At first blush, a mandate is almost the embodiment of a one size fits all approach. Almost, but not quite. Mandates are perfectly acceptable if used simply to provide a guidance to Advocates of the broad parameters within which a settlement may be agreed, subject to affordability. This caveat should always be stipulated by clients.

Also there should be a proviso in all instructions that if an offer is made outside a mandated period the Advocate is able to take instructions on that offer and it will be considered fairly. Unfortunately, it is the case that on occasion we are informed that an offer should be rejected simply because it is outside the mandate. Clearly, this approach is incorrect and we would urge clients to allow us the facility to contact a decision maker in such circumstances to consider the offer.

Of course, there is a very difficult issue as to whether such offer can be accepted by the decision maker in the absence of documentary evidence which might otherwise be required by Lender Conduct Risk policies. We believe there ought to be some scope for the Advocate to advise upon whether the District Judge is likely to make an award in the terms of the offer. This could be recorded by the decision maker to meet any conduct risk concerns.

 

Vulnerability

The definition of vulnerability is elusive.
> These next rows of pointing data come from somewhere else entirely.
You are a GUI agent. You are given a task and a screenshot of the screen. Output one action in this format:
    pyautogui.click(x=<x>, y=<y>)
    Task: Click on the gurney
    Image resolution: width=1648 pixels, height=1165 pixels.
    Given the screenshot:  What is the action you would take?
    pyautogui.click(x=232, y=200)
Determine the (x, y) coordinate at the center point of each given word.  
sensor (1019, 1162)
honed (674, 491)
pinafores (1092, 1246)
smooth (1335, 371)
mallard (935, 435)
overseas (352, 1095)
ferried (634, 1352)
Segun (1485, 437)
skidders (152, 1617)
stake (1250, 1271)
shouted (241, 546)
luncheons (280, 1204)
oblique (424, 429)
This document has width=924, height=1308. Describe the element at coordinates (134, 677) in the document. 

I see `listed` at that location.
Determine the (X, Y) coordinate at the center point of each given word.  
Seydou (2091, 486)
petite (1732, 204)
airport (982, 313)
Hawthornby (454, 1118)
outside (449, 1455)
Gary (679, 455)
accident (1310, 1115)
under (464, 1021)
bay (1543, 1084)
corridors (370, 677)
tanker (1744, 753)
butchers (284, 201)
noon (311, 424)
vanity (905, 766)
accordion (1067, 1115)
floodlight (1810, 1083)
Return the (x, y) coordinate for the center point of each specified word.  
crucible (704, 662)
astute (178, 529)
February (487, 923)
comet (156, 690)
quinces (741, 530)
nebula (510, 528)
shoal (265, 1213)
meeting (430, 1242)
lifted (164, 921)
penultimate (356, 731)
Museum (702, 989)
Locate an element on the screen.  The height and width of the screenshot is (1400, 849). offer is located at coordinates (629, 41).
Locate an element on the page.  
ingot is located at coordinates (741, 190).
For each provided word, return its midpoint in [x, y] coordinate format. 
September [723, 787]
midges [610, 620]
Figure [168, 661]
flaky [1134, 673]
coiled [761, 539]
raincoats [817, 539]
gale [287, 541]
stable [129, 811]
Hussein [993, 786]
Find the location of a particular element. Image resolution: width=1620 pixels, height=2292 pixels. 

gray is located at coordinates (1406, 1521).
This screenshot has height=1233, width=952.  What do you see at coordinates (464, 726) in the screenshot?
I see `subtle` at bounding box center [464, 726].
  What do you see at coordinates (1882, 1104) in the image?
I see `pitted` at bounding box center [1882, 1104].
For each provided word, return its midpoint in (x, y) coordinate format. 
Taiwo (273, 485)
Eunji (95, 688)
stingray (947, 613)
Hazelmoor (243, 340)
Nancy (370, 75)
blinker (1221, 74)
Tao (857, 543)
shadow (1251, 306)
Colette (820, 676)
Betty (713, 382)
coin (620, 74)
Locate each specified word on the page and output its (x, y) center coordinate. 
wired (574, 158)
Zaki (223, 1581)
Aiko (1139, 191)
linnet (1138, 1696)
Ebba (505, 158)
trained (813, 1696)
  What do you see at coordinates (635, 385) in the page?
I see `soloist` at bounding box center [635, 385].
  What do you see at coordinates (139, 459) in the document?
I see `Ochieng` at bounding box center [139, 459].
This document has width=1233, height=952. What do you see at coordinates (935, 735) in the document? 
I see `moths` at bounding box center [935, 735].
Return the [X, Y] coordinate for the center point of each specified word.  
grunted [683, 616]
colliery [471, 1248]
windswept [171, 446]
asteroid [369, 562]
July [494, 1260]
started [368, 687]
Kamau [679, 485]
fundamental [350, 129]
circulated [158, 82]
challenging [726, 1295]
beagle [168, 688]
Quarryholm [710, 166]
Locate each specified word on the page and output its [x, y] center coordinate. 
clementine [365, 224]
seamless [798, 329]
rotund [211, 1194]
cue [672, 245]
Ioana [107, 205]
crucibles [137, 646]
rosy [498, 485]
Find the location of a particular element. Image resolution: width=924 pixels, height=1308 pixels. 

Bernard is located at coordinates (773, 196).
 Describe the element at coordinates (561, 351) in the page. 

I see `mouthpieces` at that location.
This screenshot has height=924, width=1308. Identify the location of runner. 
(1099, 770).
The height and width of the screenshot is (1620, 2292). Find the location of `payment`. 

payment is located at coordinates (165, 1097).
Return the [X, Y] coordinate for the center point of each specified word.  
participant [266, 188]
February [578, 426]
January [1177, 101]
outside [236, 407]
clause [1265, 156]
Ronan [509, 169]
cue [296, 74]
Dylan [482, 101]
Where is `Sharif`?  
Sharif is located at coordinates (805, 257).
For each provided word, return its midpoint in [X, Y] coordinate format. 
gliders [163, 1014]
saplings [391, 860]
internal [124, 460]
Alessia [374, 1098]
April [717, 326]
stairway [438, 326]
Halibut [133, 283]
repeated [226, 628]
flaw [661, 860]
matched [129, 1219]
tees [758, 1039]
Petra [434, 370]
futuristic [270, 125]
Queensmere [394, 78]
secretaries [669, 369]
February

We are asked to report upon vulnerability but this is difficult in the absence of a definition.

The recent Thematic Review by the FCA indicated that firms need to engage sensitively with Customers who have specific needs or circumstances which are likely to limit their ability to engage effectively, for example Customers dealing with bereavement or terminal illness, those with physical and mental health issues. Lenders are criticised because these circumstances are not consistently identified even when explicitly referred to by Customers. The result is that Lenders failed to treat some Customers sensitively and failed to provide the benefit of short term leniency set out in their policies.

There is not a universal definition of vulnerability in this context. We understand that the FCA is due to produce an occasional paper in February 2015. In the meantime, we are concerned that we properly report any vulnerability which comes to light at the PHC. This is very difficult because we must be talking about degrees of vulnerability and when and how it should be reported.

We are aware of the dangers of recording opinions on vulnerability which may be outside the competence of all but an expert. However, the issue cannot be ignored. The FCA clearly would wish Lenders to identify vulnerable persons and we should seek to assist wherever possible.

Currently, we always report upon the circumstances of the Customer and report instances which our Advocate (subjectively) believes indicate vulnerability. However, we invite our clients to take a more proactive approach with us and help develop guidance to Advocates to develop a consistent means of reporting vulnerability. Also to help define certain limited circumstances where we report vulnerability before the hearing (rather than after) to allow the Lender to consider the point without subjecting the Defendant to the additional trauma of a court hearing. Those limited circumstances could be added to the TCF questionnaire.

Conclusions

To deliver consistently fair outcomes at the Pre Hearing Conference we recommend:

  1. As part of best practice, Lender clients use our own or engage with us to develop a specific TCF questionnaire which is completed and reported upon separately to the court outcome and accompanied by such statistical analysis as clients may require to enhance the record of compliance with regulatory objectives.
  2. Clients make arrangements with Court Advocates to allow court agents a hot line to a suitably trained decision maker on all offers outside mandate limits with some discussion as to likely court outcomes upon such offers to be recorded by both client and agent.
  3. Determine with clients the nature of the vulnerabilities which they require us to report upon and when.